NB. This section will be updated after intervention delivery (by the end of 2020) to describe the behaviour change outcomes of the intervention and reflects on potential success.

Responses to the COVID-19 pandemic needs to be tailored to local contexts and based on evidence. Using the existing RANAS approach has allowed us to design an intervention fulfilling these criteria. RANAS is a straightforward, step-by-step, and theory-driven methodology which has already been used to design successful behaviour change interventions, including handwashing practices. At the same time, this approach provides the opportunity to develop interventions which are tailored to the local contexts.

What is one challenge that you have encountered and how are you trying to overcome this?

Developing our handwashing and physical distancing programme has been one project among many others implemented in the Tongogara Refugee Camp since the start of the COVID-19 pandemic. Managing competing priorities and staff workload has been one of the main challenges of our implementing partners. Whereas designing behaviour change interventions using the RANAS approach usually takes a few weeks, conducting qualitative and quantitative surveys still requires human resources and time, it was not always possible to allocate resources adequately to this specific project. To develop this intervention, it took us almost five months from the start of the formative research to the end of intervention design.

How have you been engaging communities throughout your programme and what feedback have you received?

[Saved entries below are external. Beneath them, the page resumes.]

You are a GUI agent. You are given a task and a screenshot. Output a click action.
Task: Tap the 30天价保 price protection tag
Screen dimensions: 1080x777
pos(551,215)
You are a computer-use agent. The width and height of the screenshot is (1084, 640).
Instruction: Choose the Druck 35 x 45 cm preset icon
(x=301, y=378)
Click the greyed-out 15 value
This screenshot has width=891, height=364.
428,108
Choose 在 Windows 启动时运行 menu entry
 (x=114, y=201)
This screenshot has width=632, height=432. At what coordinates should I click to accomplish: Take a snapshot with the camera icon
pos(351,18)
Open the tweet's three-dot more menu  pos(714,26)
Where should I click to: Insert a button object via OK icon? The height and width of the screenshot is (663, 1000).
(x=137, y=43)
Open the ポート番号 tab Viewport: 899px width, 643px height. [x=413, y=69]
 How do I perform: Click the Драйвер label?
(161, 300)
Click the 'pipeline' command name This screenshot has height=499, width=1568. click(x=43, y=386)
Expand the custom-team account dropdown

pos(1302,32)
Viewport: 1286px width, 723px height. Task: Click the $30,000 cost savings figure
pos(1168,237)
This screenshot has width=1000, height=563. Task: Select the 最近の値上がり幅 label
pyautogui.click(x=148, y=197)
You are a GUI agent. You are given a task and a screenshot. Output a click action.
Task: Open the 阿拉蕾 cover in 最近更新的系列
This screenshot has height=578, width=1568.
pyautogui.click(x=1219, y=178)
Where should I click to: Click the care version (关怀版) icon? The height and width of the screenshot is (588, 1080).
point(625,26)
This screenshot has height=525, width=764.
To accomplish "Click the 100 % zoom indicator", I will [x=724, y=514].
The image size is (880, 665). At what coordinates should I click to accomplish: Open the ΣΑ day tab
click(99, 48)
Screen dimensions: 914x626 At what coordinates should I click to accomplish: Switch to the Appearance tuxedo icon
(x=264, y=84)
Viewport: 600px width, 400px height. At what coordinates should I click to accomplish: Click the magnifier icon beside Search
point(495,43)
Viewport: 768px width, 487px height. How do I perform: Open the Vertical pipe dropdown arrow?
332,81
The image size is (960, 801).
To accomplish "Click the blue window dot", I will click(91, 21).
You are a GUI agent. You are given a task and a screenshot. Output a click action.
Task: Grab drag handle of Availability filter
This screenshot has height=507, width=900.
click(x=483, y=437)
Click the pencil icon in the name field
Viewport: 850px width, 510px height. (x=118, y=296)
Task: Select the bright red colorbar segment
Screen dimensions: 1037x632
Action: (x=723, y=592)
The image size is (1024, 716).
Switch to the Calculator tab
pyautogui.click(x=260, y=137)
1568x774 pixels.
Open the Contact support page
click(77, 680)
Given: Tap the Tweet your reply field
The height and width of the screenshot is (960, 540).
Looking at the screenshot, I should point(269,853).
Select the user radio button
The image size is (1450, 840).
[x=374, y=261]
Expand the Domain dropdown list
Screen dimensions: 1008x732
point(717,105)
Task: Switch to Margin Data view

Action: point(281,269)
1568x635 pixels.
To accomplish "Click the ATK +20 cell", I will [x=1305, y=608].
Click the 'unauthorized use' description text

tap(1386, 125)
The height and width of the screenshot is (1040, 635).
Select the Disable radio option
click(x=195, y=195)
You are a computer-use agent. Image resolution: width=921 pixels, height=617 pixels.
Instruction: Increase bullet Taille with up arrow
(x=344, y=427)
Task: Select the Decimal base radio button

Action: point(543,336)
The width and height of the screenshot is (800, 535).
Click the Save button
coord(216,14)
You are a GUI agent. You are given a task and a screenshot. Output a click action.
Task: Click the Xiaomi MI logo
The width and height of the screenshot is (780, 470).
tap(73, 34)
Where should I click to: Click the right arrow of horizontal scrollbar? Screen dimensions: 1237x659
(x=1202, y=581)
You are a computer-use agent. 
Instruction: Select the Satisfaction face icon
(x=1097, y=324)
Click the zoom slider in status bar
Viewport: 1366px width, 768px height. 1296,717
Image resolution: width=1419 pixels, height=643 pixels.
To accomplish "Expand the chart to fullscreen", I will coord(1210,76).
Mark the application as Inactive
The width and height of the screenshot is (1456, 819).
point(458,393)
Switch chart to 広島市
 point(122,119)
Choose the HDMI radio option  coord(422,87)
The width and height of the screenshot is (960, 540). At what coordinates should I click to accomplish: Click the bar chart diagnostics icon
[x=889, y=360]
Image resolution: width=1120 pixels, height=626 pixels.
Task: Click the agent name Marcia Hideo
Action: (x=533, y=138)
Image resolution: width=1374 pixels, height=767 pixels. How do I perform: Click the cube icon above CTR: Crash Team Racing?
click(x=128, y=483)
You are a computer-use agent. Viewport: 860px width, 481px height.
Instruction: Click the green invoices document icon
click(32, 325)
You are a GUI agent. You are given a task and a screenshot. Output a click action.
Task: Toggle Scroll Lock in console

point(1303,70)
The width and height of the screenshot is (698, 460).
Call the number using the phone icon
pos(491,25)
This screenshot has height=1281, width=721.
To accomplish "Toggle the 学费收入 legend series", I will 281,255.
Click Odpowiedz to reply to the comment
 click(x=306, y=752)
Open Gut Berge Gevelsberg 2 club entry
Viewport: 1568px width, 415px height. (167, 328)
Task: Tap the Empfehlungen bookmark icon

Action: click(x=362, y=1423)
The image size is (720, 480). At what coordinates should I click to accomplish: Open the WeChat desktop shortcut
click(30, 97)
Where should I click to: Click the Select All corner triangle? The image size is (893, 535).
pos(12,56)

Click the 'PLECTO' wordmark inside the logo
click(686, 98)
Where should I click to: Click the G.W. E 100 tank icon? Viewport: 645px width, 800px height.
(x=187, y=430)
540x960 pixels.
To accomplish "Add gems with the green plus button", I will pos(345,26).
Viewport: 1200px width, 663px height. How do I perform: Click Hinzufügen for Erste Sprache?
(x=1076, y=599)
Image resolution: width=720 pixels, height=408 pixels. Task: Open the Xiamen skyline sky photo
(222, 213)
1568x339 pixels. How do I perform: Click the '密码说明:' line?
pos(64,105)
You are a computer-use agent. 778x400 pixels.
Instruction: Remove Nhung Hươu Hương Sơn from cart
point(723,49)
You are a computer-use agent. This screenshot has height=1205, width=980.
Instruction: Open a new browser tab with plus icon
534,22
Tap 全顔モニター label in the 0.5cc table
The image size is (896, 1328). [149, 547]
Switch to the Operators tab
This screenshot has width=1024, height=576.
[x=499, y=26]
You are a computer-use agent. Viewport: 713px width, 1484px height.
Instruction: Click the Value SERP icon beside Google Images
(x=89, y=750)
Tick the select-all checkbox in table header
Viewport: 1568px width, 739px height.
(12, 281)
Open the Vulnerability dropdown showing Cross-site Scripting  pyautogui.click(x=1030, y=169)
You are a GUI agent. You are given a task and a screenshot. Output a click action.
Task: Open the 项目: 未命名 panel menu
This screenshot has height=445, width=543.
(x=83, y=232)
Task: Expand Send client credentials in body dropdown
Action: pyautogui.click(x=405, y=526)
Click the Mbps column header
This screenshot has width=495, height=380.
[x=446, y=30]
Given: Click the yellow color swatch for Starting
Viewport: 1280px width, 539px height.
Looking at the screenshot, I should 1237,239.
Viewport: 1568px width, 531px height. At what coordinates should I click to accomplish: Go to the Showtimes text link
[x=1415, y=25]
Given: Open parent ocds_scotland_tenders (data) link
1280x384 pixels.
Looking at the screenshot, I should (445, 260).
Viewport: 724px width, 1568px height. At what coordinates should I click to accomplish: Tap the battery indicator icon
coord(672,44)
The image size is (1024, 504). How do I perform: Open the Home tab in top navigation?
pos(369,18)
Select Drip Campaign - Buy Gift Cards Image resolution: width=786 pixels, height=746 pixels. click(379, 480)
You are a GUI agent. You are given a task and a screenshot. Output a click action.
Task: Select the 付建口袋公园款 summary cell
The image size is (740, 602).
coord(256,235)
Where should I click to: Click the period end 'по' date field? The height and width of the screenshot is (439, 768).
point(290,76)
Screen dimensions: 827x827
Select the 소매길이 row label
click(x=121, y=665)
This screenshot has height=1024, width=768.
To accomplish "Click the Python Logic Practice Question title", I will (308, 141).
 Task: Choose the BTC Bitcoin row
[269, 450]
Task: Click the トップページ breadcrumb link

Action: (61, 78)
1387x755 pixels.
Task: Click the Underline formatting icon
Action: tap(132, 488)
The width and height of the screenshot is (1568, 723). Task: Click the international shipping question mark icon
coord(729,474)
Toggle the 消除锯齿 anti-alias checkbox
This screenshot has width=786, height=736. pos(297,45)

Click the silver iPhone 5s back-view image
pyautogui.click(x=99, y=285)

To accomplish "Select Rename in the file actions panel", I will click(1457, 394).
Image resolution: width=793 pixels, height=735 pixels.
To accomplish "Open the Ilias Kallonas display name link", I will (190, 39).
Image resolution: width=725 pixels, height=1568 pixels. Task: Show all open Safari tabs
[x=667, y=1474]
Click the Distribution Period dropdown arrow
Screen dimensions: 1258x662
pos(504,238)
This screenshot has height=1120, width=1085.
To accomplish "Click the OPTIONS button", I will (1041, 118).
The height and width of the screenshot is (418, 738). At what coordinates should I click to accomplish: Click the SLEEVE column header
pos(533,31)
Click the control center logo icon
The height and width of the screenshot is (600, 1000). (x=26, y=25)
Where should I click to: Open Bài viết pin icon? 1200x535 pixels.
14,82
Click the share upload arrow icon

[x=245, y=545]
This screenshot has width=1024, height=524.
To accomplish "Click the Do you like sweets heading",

The implementation of the intervention has not yet started, so we have not received feedback on the content of our programme. Regarding the intervention content, we are planning to combine the training of our promoters with the pilot-testing of the intervention materials in a few households. Feedback from households will be collected by both promoters and trainers and adjustments to the intervention content will be made accordingly. Following the pilot-testing, the intervention will be delivered in half of the camp first. An evaluation survey will then be conducted to measure change in the behavioural factors and the subsequent effect on the target behaviours. After the survey all remaining camp sections will be targeted. We will also collect feedback on the acceptability of the intervention content and delivery.